Letjen. Soeharto kemudian mengambil langkah-langkah strategis yang berhasil melemahkan kekuasaan Presiden Soekarno setelah menerima kewenangan dari Supersemar.
Sehingga pada akhirnya, kekuasaan Soekarno terkikis oleh Soeharto.
Isi Supersemar
Supersemar memiliki tiga versi yang tidak satu pun asli, dan meskipun demikian, terdapat beberapa poin penting yang diakui Orde Baru sebagai acuan.
Isi Supersemar terdiri dari beberapa hal, yaitu :
Mengambil tindakan yang dianggap perlu untuk menjaga keamanan, ketenangan, dan stabilitas pemerintahan serta Revolusi, melindungi Pimpinan Presiden/Panglima Tertinggi/Pemimpin Besar Revolusi/Mandataris MPRS, dan memastikan keutuhan Bangsa dan Negara Republik Indonesia dengan melaksanakan ajaran Pemimpin Besar Revolusi.

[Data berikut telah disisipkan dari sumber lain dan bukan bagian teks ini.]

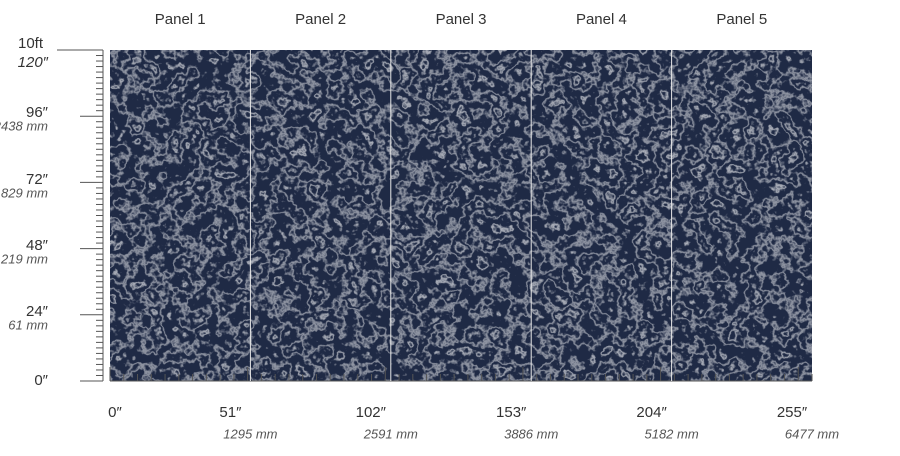 This screenshot has width=900, height=456. What do you see at coordinates (38, 180) in the screenshot?
I see `height-inches-label: 72″` at bounding box center [38, 180].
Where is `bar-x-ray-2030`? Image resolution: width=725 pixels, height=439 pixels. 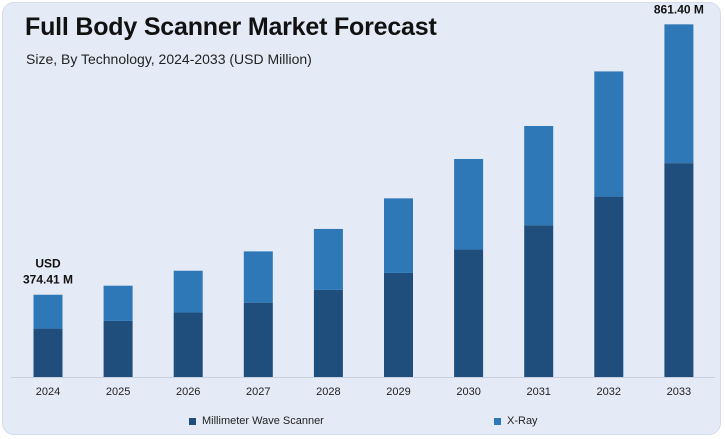 bar-x-ray-2030 is located at coordinates (469, 204).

Selain itu, Supersemar juga berisi koordinasi pelaksanaan perintah dengan Panglima-Panglima Angkatan Lain
Laporan semua hal yang berkaitan dengan tugas dan tanggung jawabnya.
Kontraversi Supersemar
Ada tiga kontroversi terkait Supersemar, yaitu:
- Belum diketahui keberadaan naskah asli Supersemar, dan tiga versi yang ada tidak dapat dipastikan keasliannya
- Surat Supersemar diberikan oleh Soekarno bukan secara sukarela, melainkan di bawah tekanan;
- Meskipun Supersemar dimaksudkan sebagai perintah pengendalian keamanan, para jenderal yang membawa surat tersebut dari Istana Bogor ke Jakarta memandangnya sebagai penyerahan kekuasaan, yang memungkinkan Soeharto untuk mengambil sejumlah tindakan termasuk pembubaran PKI.
Dampak Supersemar
- Supersemar mengakibatkan posisi Soekarno sebagai Presiden RI semakin melemah, sedangkan kekuasaan Soeharto semakin kuat.
- Soeharto menggunakan Supersemar untuk membubarkan PKI dan menangkap menteri yang terlibat dalam G30S.
- MPRS mencabut status Soekarno sebagai presiden seumur hidup pada 7 Maret 1967, sehingga Soekarno akhirnya turun dari jabatannya sebagai presiden dan Soeharto dilantik sebagai presiden pada 27 Maret 1968.
- Supersemar menjadi titik awal lahirnya Orde Baru yang berkuasa hingga 1998.
- Hubungan Indonesia dengan Amerika Serikat dan Malaysia menjadi lebih baik dan Indonesia kembali bergabung dengan PBB.